The Chinese and South Korean plans to ban virtual currency trading are causing some investors to panic. Those who have been in business for a while, but stay calm.
Due to the recent market panic, the Bitcoin price collapsed more than a third to about $ 9100 in less than 48 hours. Just before Christmas he was still at $ 20,000. However, as the authorities' efforts to put a stop to the new and previously unregulated cyber-currency market, veterans of the crypto business have only a tired smile left.
"If the government closes all the local exchanges, investors can always open an account abroad," says a South Korean student. "I can ask a friend who studies abroad or goes there himself." A 30-year-old Seoul nurse has reportedly diverted to a Hong Kong stock exchange. According to South Korean industry insiders, there is already a trend towards emigration abroad.

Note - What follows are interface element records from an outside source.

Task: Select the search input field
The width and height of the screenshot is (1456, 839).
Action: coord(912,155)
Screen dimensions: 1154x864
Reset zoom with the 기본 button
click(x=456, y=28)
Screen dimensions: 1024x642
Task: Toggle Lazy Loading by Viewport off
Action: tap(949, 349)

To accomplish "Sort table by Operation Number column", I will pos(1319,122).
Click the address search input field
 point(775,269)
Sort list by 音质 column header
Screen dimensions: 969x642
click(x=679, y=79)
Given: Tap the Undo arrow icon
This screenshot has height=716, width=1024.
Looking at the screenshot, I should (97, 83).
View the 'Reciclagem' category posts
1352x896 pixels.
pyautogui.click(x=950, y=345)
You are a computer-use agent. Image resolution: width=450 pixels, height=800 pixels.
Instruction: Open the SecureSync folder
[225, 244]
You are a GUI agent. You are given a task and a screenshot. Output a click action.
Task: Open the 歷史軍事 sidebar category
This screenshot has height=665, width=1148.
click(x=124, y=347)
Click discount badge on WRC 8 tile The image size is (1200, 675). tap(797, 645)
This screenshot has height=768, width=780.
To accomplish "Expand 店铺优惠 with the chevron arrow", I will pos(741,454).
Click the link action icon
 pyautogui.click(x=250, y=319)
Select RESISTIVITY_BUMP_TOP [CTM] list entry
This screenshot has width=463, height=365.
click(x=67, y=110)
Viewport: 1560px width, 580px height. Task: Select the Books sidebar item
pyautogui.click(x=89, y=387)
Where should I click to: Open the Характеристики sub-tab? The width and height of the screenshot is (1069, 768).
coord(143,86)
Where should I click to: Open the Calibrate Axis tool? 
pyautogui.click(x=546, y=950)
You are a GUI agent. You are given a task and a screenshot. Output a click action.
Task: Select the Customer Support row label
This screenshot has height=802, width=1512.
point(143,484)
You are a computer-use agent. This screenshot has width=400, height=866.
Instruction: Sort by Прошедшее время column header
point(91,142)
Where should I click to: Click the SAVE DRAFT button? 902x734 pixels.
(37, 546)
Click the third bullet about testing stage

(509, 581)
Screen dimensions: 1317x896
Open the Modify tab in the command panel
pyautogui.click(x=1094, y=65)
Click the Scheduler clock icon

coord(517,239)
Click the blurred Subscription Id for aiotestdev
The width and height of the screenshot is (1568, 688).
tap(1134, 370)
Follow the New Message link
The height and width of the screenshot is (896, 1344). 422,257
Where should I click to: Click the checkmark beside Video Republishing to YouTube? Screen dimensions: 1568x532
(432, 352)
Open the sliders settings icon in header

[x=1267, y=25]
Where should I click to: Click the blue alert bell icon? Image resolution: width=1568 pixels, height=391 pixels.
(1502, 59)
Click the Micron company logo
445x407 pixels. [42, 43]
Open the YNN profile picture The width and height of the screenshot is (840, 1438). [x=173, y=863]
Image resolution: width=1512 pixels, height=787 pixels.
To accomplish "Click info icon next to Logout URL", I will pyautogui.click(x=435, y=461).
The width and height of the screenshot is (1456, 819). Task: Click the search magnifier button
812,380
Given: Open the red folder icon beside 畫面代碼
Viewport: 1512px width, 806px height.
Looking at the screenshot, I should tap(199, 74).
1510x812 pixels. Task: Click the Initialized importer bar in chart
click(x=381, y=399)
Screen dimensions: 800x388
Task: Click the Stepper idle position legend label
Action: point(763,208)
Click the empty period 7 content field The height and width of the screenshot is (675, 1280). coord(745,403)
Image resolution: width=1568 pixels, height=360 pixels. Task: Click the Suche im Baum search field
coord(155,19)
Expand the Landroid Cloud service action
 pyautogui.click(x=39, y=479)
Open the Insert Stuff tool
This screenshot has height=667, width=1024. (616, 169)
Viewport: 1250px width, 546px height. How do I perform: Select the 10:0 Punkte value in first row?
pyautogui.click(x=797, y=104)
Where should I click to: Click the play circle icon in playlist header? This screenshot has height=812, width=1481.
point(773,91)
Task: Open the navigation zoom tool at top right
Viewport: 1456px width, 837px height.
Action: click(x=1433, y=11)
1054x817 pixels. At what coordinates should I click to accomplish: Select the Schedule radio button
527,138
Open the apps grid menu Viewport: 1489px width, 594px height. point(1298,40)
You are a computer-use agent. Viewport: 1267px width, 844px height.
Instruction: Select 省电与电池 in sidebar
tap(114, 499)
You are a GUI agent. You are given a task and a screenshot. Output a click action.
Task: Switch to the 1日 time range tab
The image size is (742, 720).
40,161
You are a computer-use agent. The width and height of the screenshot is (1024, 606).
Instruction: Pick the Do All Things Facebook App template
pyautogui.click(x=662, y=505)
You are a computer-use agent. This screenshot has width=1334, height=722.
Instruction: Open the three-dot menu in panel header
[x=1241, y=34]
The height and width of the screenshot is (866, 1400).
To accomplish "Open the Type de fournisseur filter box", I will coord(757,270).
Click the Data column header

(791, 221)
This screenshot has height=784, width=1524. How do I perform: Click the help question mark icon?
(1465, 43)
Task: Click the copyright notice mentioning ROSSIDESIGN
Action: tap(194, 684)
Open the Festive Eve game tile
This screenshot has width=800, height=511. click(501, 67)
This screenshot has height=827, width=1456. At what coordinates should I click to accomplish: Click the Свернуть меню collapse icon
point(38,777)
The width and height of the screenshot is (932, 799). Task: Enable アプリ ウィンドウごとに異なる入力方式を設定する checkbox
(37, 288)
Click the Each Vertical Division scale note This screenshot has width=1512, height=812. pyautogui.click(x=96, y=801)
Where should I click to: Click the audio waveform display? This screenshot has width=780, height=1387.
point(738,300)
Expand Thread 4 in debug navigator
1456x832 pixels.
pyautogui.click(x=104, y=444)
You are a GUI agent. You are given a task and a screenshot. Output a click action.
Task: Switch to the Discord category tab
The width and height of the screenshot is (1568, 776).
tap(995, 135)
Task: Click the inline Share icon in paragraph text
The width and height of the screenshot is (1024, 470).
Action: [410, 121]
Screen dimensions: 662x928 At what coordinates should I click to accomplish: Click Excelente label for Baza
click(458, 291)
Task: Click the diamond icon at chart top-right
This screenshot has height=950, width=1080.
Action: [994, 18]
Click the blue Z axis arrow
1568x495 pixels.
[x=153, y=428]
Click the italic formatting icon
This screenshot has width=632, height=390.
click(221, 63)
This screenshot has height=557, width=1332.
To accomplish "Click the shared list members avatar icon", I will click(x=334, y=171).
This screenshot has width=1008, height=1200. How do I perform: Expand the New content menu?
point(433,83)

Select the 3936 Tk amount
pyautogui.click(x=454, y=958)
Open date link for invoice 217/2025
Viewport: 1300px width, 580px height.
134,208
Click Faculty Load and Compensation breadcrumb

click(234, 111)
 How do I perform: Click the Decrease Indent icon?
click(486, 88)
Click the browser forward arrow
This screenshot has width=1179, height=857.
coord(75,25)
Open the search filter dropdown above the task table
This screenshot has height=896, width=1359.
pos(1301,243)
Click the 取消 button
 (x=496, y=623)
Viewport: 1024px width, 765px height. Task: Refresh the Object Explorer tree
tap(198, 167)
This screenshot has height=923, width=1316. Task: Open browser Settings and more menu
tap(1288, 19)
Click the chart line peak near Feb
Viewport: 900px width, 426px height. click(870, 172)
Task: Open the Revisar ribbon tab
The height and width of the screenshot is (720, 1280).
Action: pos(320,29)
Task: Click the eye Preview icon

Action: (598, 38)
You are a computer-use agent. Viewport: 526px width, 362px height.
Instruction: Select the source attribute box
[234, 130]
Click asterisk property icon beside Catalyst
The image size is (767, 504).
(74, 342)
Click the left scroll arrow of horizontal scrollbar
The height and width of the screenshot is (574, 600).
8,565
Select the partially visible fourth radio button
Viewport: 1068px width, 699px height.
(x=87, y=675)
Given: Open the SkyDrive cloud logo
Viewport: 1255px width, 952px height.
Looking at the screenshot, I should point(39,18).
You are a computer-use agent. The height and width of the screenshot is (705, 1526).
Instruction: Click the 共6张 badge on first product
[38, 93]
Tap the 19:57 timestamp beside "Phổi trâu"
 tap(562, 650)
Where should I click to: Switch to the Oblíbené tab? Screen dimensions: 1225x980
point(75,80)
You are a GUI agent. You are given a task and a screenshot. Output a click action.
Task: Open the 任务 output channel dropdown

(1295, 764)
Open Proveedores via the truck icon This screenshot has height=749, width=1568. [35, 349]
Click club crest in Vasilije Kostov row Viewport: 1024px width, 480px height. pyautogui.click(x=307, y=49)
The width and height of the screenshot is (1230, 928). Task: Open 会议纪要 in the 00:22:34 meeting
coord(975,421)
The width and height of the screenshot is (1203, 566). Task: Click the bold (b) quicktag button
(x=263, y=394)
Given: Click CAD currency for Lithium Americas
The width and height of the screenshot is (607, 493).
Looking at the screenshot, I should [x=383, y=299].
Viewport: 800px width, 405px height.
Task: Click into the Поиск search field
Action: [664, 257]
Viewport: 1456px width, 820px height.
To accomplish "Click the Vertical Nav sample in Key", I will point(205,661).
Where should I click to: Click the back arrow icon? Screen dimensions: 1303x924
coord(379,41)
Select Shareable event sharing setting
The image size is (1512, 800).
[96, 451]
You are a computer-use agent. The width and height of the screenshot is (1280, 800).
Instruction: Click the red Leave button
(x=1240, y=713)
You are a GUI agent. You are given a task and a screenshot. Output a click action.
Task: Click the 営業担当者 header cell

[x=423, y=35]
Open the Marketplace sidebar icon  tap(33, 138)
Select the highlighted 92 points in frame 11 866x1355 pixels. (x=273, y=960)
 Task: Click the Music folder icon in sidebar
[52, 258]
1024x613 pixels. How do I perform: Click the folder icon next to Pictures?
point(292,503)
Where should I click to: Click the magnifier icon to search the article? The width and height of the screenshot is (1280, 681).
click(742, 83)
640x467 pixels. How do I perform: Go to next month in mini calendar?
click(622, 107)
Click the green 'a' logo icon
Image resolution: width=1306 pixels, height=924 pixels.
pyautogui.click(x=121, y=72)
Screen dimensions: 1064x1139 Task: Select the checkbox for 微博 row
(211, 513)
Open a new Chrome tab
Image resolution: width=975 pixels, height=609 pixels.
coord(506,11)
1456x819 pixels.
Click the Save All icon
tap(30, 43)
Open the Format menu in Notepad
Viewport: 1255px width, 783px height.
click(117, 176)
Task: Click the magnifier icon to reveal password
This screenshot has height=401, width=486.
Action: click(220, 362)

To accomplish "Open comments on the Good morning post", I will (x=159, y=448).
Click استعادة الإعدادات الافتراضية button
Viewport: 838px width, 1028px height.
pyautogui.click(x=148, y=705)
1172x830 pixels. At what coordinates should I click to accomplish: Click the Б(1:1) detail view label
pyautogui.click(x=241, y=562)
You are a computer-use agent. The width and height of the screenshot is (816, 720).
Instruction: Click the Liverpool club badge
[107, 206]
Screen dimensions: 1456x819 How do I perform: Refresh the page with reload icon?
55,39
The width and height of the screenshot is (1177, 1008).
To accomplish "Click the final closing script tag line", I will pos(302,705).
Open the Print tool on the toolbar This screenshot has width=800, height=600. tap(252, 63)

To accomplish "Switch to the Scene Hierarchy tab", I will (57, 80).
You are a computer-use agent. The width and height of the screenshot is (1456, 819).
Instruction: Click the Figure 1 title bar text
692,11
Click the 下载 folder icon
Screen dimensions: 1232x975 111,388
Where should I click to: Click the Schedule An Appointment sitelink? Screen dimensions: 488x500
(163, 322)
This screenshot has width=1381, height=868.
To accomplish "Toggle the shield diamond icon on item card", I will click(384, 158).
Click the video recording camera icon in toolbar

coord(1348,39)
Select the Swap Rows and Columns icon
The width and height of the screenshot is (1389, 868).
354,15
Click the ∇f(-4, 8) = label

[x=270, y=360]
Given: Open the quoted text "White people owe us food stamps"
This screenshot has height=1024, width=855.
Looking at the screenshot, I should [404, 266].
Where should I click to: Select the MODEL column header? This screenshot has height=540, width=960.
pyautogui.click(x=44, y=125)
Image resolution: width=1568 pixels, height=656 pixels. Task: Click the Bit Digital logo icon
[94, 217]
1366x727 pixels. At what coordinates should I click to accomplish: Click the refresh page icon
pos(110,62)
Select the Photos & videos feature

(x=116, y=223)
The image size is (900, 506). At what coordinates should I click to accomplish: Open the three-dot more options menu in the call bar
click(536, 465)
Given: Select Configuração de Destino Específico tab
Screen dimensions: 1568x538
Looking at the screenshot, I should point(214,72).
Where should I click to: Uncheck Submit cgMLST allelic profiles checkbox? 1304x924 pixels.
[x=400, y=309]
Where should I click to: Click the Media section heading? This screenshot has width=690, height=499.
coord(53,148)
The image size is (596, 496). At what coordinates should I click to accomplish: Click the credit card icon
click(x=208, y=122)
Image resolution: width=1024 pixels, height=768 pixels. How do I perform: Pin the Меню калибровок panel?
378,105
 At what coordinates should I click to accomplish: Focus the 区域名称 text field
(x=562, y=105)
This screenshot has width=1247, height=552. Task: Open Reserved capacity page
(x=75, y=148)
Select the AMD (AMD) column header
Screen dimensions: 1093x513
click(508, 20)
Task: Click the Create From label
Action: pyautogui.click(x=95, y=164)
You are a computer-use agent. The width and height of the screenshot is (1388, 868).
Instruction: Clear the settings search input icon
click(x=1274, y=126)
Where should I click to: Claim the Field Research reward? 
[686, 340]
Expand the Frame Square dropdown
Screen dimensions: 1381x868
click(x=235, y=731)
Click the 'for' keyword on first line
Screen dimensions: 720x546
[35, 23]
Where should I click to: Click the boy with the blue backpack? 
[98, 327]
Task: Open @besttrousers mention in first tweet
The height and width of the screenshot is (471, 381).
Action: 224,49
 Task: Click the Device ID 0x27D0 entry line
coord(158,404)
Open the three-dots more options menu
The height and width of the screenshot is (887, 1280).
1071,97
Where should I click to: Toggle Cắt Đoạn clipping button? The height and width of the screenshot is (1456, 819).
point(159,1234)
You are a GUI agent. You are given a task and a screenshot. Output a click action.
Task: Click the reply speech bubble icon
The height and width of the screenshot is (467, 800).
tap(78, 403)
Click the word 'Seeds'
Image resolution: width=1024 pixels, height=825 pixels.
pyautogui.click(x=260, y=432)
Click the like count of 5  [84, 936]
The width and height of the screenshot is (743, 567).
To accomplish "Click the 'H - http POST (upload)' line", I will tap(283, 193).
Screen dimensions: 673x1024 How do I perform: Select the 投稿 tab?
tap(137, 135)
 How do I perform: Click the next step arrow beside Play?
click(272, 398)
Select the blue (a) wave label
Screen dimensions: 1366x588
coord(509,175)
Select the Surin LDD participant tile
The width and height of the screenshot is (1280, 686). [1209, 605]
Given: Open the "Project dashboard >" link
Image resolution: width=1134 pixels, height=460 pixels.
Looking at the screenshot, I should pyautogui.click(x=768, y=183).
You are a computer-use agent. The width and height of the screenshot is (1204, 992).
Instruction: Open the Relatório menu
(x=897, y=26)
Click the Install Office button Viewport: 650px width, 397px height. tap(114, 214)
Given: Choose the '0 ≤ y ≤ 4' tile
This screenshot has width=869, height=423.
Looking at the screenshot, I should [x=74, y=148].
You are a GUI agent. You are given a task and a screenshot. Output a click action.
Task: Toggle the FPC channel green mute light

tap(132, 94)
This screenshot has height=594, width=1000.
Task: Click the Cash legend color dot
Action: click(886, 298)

The technology, your friend and helper
But there are also a number of technical options to avoid a ban, experts point out. As a first step, investors could build what is known as a Virtual Private Network (VPN), which transfers data between computers in encrypted form. Some exchanges, such as Shapeshift or Stellar Dex, require no proof of identification from their clients and can be used from anywhere in the world. Deposits opened there can be linked to online crypto currency accounts, so-called wallets, by providers such as Exodus or Jaxx, who also promise anonymity. Balances to Bitcoin & Co can also be bunkered in offline wallets in the size of a USB stick.
"My entire balance is in a hardware wallet the size of my thumb," says a Hong Kong-based investor who claims to hold cryptocurrencies worth about $ 1 million. "I have copies of my encryption passwords in a safe, I have accounts on four exchanges on three continents, if a government wants my money, good luck!"